Every album works like that. Reviewing a FNM album should take place a year after purchase. The same thing with kids.”
“Sol Invictus works like your basic FNM record: the sequencing is an artful job, hustling you politely through all the gentle, harsh, weird surprises that follow – and then when it’s over, you get back on the ride and start over, just like Space Mountain. When I first heard “Motherf*cker,” I dismissed it as a stunt. But it makes sense somehow among its peers. The album makes the song great.
My favorite song is a bouncy racket called Black Friday. Hard to explain if you had to – but it’s a song only this band could do. The clapping gives it a Monkees, Neil Diamond feel that is something new for a group used to fiendish vibes.”
Soundblab also give a positive review and an 8/10 score stating:
“A brief look at the tracklisting will tell you that with titles such as ‘Motherfucker’, ‘Separation Anxiety’ and ‘Black Friday’, the attitude is here. Hell, even ‘Sunny Side Up’ is snarling and pumping its way into your synapses by hook or by crook.”‘I’d like to peel your skin off,” Mike Patton howls through the slow-building and punishing ‘Cone of Shame’ – so much for being comfortable in middle-age… At less than 40 minutes, this is a short, sweet and wonderful return. More is promised from the band and what is here leaves you glad of that.”
And the The Music Enthusiast weigh in with their detailed review.
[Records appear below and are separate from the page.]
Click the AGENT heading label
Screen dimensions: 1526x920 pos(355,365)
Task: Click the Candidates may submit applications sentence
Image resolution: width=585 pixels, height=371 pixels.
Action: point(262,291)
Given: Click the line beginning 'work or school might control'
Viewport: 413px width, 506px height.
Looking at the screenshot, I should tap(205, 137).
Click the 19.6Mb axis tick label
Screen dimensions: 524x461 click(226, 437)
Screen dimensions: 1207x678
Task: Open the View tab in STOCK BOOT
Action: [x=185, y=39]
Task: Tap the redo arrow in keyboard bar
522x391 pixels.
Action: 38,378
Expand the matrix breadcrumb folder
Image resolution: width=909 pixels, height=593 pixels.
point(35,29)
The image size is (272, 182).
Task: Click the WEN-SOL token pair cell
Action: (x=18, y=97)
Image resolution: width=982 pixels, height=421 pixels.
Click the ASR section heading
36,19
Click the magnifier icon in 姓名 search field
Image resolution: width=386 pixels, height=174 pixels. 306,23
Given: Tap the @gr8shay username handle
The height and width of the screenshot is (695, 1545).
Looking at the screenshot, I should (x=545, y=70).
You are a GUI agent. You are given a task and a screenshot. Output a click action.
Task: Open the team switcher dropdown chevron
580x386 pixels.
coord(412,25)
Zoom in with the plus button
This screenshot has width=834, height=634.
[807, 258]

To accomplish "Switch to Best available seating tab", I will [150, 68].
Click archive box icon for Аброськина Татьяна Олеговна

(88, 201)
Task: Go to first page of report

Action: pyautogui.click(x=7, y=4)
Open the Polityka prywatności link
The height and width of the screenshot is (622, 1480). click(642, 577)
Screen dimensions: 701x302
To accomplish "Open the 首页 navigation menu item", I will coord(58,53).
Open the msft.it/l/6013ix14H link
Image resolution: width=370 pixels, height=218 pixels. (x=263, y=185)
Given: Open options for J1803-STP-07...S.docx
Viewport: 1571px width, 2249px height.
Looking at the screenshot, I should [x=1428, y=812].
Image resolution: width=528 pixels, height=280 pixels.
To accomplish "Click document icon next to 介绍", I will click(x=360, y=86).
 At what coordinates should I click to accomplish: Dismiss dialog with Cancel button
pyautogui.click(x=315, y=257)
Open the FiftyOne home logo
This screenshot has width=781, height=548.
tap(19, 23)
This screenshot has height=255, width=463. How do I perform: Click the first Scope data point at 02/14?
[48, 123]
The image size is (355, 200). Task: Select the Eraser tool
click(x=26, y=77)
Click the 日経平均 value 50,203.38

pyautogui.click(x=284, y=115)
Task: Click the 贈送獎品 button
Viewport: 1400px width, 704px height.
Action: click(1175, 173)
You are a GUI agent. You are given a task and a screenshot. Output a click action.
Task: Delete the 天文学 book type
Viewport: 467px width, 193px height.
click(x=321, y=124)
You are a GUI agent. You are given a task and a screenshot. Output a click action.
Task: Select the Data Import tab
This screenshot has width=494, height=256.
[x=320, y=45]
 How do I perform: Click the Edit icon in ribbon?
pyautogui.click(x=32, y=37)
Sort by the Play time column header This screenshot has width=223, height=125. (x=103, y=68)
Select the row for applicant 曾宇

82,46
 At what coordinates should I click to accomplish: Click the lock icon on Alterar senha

They say:
“Regurgitation is a word that certainly cannot apply to Sol Invictus, Faith No More’s first studio album in eighteen years; and that creative genius is firing on all cylinders throughout the ten tracks that comprise it.
Perhaps, Sol Invictus will be the first in another string of albums, or maybe it will stand as the pièce de résistance on an already illustrious career, a career that possibly may see this second coming run its course sooner rather than later.
Whichever path the road takes them down, one thing stands for sure: they’ve created a new record that has no trouble holding its own against any of their revered classics…Sol Inivctus fits snuggly against their products of the nineties, pulling off innovation in the music as they prove there are still some boundaries to push; the at times abstract lyrics that Patton and the rest of the band are known for writing being sharp as ever, and engrossing to listen to.”